*Activity list:*
1. List each government body that the commentary on the Supreme Court subsidy ruling names, giving each only once.
2. Reproduce the passage of the commentary on the Supreme Court subsidy ruling starting at "Similarly, we believe" and ending at "number of uninsured.".

··· Extract

In considering the U.S. Supreme Court's decision last month to uphold IRS health care reform law regulations authorizing federal premium subsidies to the lower-income uninsured obtaining coverage in the federal exchange, we are reminded of a famous quote of Winston Churchill's.

Following a major Allied victory — after many setbacks — in late 1942, the British prime minister said that while the victory was not the beginning of the end, it was end of the beginning.

Similarly, we believe the Supreme Court decision allowing the continuation of premium subsidies to 6.4 million federal exchange enrollees, while not ending controversy over the health care reform law, may move the focus away from courtrooms and, we hope, toward Congress and regulators.

Certainly, the achievements of the Patient Protection and Affordable Care Act are significant and, we believe, indisputable. Through numerous provisions, especially the premium subsidies and the expansion of Medicaid, the law has made a huge dent in the number of uninsured.

······
··· Records shown

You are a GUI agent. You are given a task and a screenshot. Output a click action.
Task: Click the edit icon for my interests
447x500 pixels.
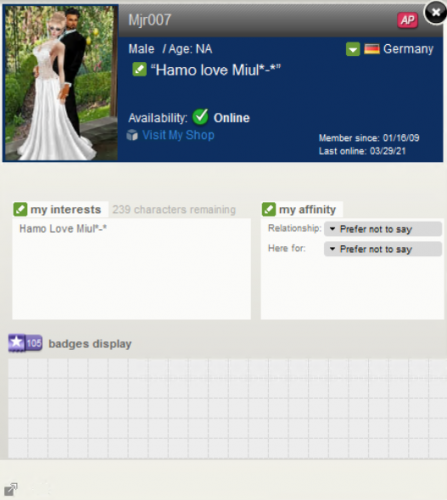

······
··· Records shown

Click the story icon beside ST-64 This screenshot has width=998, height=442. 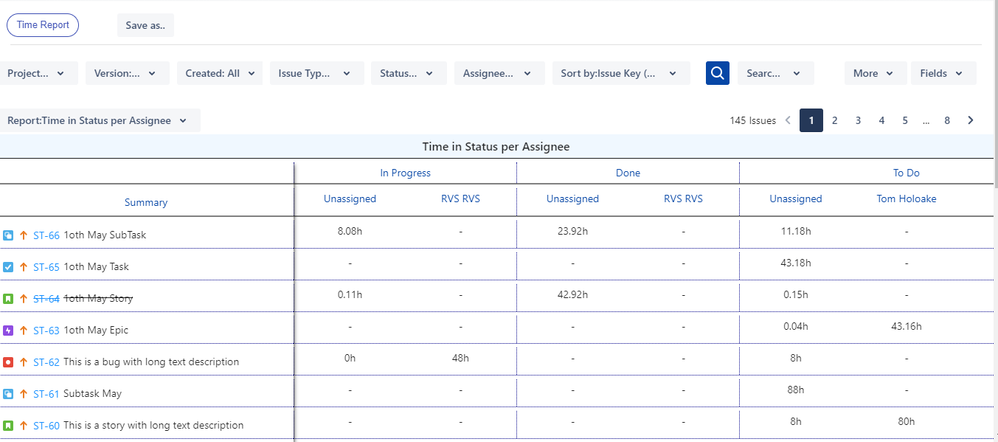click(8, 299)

······

*Solutions in order:*
1.
U.S. Supreme Court
IRS
Congress

2.
Similarly, we believe the Supreme Court decision allowing the continuation of premium subsidies to 6.4 million federal exchange enrollees, while not ending controversy over the health care reform law, may move the focus away from courtrooms and, we hope, toward Congress and regulators.

Certainly, the achievements of the Patient Protection and Affordable Care Act are significant and, we believe, indisputable. Through numerous provisions, especially the premium subsidies and the expansion of Medicaid, the law has made a huge dent in the number of uninsured.